Opened 5 years ago

Closed 5 years ago

#13215 closed (fixed)

Random OperationalError when using FastCGI prefork + PostgreSQL

Reported by: hcarvalhoalves Owned by: jbronn
Component: Core (Other) Version: 1.1
Severity: Keywords:
Cc: Triage Stage: Accepted
Has patch: no Needs documentation: no
Needs tests: no Patch needs improvement: no
Easy pickings: UI/UX:

Description

To reproduce:

  1. Setup a Django project with FCGI in prefork mode

python manage.py runfcgi method=prefork

  1. Use psycopg2 as the database handler
  1. Setup an async FCGI web server to use your daemon (Cherokee, Lighttpd, Nginx)

Randomly, some requests will result in the following traceback:

File "/usr/lib/python2.6/site-packages/django/core/handlers/base.py", line 86, in get_response
   response = callback(request, *callback_args, **callback_kwargs)

 File "/usr/lib/python2.6/site-packages/django/contrib/admin/sites.py", line 140, in root
   if not self.has_permission(request):

 File "/usr/lib/python2.6/site-packages/django/contrib/admin/sites.py", line 99, in has_permission
   return request.user.is_authenticated() and request.user.is_staff

 File "/usr/lib/python2.6/site-packages/django/contrib/auth/middleware.py", line 5, in __get__
   request._cached_user = get_user(request)

 File "/usr/lib/python2.6/site-packages/django/contrib/auth/__init__.py", line 83, in get_user
   user_id = request.session[SESSION_KEY]

 File "/usr/lib/python2.6/site-packages/django/contrib/sessions/backends/base.py", line 46, in __getitem__
   return self._session[key]

 File "/usr/lib/python2.6/site-packages/django/contrib/sessions/backends/base.py", line 172, in _get_session
   self._session_cache = self.load()

 File "/usr/lib/python2.6/site-packages/django/contrib/sessions/backends/db.py", line 16, in load
   expire_date__gt=datetime.datetime.now()

 File "/usr/lib/python2.6/site-packages/django/db/models/manager.py", line 93, in get
   return self.get_query_set().get(*args, **kwargs)

 File "/usr/lib/python2.6/site-packages/django/db/models/query.py", line 304, in get
   num = len(clone)

 File "/usr/lib/python2.6/site-packages/django/db/models/query.py", line 160, in __len__
   self._result_cache = list(self.iterator())

 File "/usr/lib/python2.6/site-packages/django/db/models/query.py", line 275, in iterator
   for row in self.query.results_iter():

 File "/usr/lib/python2.6/site-packages/django/db/models/sql/query.py", line 206, in results_iter
   for rows in self.execute_sql(MULTI):

 File "/usr/lib/python2.6/site-packages/django/db/models/sql/query.py", line 1734, in execute_sql
   cursor.execute(sql, params)

OperationalError: server closed the connection unexpectedly
       This probably means the server terminated abnormally
       before or while processing the request.

The bug doesn't appear to happend when using threaded mode, but it's hard to tell as it's completly random.

For the record, had this issue with: Django 1.1, Cherokee 0.44.19, python-2.6, PostgreSQL-8.3

Another report with the same issue, but different setup: http://stackoverflow.com/questions/393637/

Attachments (2)

gis-connection-close-trunk.diff (534 bytes) - added by jbronn 5 years ago.
gis-connection-close-1.1.X.diff (497 bytes) - added by jbronn 5 years ago.

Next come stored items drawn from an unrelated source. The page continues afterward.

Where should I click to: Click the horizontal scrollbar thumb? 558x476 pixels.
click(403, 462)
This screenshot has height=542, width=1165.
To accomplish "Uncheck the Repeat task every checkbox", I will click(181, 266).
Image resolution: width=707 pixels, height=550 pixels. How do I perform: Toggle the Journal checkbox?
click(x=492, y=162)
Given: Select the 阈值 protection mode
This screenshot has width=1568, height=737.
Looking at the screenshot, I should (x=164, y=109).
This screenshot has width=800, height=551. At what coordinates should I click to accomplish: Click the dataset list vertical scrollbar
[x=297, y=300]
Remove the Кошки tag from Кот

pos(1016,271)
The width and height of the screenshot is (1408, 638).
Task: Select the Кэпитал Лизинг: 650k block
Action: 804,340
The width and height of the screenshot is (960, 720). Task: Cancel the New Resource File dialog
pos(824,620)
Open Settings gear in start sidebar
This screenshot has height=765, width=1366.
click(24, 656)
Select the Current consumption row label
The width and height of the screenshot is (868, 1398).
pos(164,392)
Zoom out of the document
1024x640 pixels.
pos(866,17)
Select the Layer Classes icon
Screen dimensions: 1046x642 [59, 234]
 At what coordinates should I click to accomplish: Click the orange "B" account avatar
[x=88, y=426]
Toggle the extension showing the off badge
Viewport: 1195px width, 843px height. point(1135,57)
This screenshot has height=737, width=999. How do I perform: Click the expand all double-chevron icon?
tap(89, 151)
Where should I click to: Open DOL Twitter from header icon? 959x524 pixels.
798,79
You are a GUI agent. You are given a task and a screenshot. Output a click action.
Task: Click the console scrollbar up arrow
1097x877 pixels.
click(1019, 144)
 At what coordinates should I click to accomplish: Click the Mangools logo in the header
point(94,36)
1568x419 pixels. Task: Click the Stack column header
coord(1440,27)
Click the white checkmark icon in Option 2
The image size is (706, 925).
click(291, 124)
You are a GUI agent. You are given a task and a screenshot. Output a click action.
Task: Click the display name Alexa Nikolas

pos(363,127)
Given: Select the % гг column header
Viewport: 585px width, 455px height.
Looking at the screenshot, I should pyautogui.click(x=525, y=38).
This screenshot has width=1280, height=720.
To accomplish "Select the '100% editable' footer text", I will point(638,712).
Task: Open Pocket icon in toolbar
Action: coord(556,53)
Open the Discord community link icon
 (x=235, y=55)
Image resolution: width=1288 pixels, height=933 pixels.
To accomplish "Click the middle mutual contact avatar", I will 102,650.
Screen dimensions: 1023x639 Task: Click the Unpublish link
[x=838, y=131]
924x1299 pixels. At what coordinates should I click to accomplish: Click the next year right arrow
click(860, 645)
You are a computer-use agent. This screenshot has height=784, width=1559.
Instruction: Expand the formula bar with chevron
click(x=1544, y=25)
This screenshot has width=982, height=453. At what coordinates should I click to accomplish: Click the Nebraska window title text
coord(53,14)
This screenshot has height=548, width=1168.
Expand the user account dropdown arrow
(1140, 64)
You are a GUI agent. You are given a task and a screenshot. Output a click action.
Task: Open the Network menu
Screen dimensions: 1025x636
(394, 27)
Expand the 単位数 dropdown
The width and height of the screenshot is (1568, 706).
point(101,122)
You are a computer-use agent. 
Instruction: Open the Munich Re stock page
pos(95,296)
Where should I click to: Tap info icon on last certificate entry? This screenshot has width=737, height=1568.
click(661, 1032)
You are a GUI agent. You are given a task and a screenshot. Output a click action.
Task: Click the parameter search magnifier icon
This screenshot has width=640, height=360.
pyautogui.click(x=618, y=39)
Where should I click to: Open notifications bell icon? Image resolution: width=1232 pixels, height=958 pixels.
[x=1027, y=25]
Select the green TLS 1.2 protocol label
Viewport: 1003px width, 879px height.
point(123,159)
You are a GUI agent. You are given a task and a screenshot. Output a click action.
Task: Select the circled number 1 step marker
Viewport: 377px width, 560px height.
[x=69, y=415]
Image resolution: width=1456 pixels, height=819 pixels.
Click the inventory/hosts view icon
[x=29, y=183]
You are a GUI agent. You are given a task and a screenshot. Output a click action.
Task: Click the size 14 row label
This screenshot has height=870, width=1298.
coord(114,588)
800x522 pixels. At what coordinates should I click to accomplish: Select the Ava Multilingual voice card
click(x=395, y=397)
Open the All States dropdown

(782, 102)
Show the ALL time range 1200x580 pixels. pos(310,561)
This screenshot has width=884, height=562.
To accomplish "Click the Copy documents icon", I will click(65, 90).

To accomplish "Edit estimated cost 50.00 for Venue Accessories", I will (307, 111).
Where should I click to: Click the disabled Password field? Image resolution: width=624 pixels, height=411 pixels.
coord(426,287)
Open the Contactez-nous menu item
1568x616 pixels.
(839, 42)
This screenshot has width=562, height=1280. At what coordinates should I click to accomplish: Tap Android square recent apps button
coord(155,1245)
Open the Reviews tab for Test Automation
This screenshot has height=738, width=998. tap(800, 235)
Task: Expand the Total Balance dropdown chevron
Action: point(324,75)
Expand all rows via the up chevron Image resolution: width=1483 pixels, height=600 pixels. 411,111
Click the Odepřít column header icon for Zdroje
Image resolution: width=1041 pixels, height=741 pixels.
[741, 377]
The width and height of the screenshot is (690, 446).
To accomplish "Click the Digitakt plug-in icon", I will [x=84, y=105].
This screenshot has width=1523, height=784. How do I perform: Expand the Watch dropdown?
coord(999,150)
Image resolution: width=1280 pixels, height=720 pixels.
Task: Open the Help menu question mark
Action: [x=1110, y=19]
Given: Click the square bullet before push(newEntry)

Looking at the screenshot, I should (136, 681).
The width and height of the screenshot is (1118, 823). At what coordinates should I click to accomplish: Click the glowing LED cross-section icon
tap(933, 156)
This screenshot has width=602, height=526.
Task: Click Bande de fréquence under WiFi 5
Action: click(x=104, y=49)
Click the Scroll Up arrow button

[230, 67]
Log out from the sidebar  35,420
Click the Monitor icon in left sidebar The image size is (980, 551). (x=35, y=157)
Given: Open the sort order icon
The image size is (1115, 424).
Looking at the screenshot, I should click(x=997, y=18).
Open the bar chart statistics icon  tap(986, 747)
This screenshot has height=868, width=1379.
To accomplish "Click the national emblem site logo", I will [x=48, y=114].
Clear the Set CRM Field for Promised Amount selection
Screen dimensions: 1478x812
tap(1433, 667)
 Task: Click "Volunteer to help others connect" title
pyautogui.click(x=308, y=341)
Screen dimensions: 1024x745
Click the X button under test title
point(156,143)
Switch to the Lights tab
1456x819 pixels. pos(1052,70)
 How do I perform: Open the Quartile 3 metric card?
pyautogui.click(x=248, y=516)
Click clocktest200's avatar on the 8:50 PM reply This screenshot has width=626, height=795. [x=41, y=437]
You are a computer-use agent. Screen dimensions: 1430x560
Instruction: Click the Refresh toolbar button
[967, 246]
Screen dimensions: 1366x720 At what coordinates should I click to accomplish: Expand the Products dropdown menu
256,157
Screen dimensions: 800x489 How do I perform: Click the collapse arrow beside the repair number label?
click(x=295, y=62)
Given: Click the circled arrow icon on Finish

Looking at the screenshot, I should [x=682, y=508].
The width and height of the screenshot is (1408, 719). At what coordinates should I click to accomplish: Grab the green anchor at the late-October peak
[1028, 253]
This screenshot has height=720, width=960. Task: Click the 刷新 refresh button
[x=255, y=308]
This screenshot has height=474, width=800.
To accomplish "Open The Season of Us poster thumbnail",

Download all attachments as: .zip

Change History (8)

comment:1 follow-up: Changed 5 years ago by russellm

  • Needs documentation unset
  • Needs tests unset
  • Patch needs improvement unset
  • Triage Stage changed from Unreviewed to Accepted

I'll accept this, but I wouldn't hold my breath on getting a solution unless you can narrow down the cause of the problem. Does it matter what the view is doing? Does it happen consistently on the same view? Does it only occur under certain load conditions (CPU, memory, or HTTP access load)? Does it only occur on long-lived connections? Is the stack trace always the same? If it isn't, what is the common element?

In short, we need *anything* that can make this less random, and more repeatable.

comment:2 Changed 5 years ago by hcarvalhoalves

- Does it matter what the view is doing?

The shown traceback triggers the bug in admin code, but I have the same behaviour in middleware code, before any view is processed. So, no.

- Does it happen consistently on the same view?

It will happen randomly, and for any view/pre-view code that tries to access the database. But it always in the first code trying hit the DB.

- Does it occur under certain load conditions?

No, this doesn't seem to affect. You can get the same behaviour in a local server.

- Does it only occur on long-lived connections?

I have it happening randomly and regardless of my keep-alive configuration, request timeout or view processing time.

- Is the stack trace always the same? If it isn't, what is the common element?

Always caused in the first code trying hit the DB. This might indicate that the DB cursor is dead from request start.


In some way, this bug is similar to #9437

comment:3 in reply to: ↑ 1 Changed 5 years ago by jbronn

  • Owner changed from nobody to jbronn
  • Status changed from new to assigned

Replying to russellm:

In short, we need *anything* that can make this less random, and more repeatable.

Russell, this problem is (unfortunately) easy to demonstrate and reproduce with GeoDjango. It is much easier to do this on Linux than Mac OS X.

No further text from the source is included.